[Records contained in a dataset]

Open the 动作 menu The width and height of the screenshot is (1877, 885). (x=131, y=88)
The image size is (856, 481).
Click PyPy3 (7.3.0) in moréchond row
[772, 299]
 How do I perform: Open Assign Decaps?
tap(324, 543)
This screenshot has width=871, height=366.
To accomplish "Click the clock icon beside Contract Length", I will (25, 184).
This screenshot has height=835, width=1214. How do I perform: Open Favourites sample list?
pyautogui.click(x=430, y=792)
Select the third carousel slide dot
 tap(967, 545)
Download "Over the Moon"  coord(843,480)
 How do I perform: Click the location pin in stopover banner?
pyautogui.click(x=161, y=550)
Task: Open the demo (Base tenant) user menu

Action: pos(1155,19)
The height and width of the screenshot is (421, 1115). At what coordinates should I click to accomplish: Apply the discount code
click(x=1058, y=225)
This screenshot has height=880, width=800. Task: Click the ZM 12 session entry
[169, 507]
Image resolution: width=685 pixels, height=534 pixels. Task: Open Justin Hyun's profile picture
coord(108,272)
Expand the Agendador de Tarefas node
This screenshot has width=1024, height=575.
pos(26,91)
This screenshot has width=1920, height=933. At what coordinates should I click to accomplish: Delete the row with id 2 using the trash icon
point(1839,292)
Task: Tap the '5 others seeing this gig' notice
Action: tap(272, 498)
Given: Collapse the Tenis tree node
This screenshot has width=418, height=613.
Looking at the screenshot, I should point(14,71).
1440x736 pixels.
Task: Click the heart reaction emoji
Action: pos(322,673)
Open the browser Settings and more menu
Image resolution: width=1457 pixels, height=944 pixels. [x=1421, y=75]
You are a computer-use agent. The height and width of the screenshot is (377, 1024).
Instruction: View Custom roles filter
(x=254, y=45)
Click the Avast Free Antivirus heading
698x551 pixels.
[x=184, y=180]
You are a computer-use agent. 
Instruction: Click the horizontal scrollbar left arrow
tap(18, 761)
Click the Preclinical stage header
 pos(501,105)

### ABOUT THIS TASK
Transcribe each entry exactly as it appears.

### ANSWER TO THIS TASK
Open the 动作 menu The width and height of the screenshot is (1877, 885). (x=131, y=88)
The image size is (856, 481).
Click PyPy3 (7.3.0) in moréchond row
[772, 299]
 How do I perform: Open Assign Decaps?
tap(324, 543)
This screenshot has width=871, height=366.
To accomplish "Click the clock icon beside Contract Length", I will (25, 184).
This screenshot has height=835, width=1214. How do I perform: Open Favourites sample list?
pyautogui.click(x=430, y=792)
Select the third carousel slide dot
 tap(967, 545)
Download "Over the Moon"  coord(843,480)
 How do I perform: Click the location pin in stopover banner?
pyautogui.click(x=161, y=550)
Task: Open the demo (Base tenant) user menu

Action: pos(1155,19)
The height and width of the screenshot is (421, 1115). At what coordinates should I click to accomplish: Apply the discount code
click(x=1058, y=225)
This screenshot has height=880, width=800. Task: Click the ZM 12 session entry
[169, 507]
Image resolution: width=685 pixels, height=534 pixels. Task: Open Justin Hyun's profile picture
coord(108,272)
Expand the Agendador de Tarefas node
This screenshot has width=1024, height=575.
pos(26,91)
This screenshot has width=1920, height=933. At what coordinates should I click to accomplish: Delete the row with id 2 using the trash icon
point(1839,292)
Task: Tap the '5 others seeing this gig' notice
Action: tap(272, 498)
Given: Collapse the Tenis tree node
This screenshot has width=418, height=613.
Looking at the screenshot, I should point(14,71).
1440x736 pixels.
Task: Click the heart reaction emoji
Action: pos(322,673)
Open the browser Settings and more menu
Image resolution: width=1457 pixels, height=944 pixels. [x=1421, y=75]
You are a computer-use agent. The height and width of the screenshot is (377, 1024).
Instruction: View Custom roles filter
(x=254, y=45)
Click the Avast Free Antivirus heading
698x551 pixels.
[x=184, y=180]
You are a computer-use agent. 
Instruction: Click the horizontal scrollbar left arrow
tap(18, 761)
Click the Preclinical stage header
 pos(501,105)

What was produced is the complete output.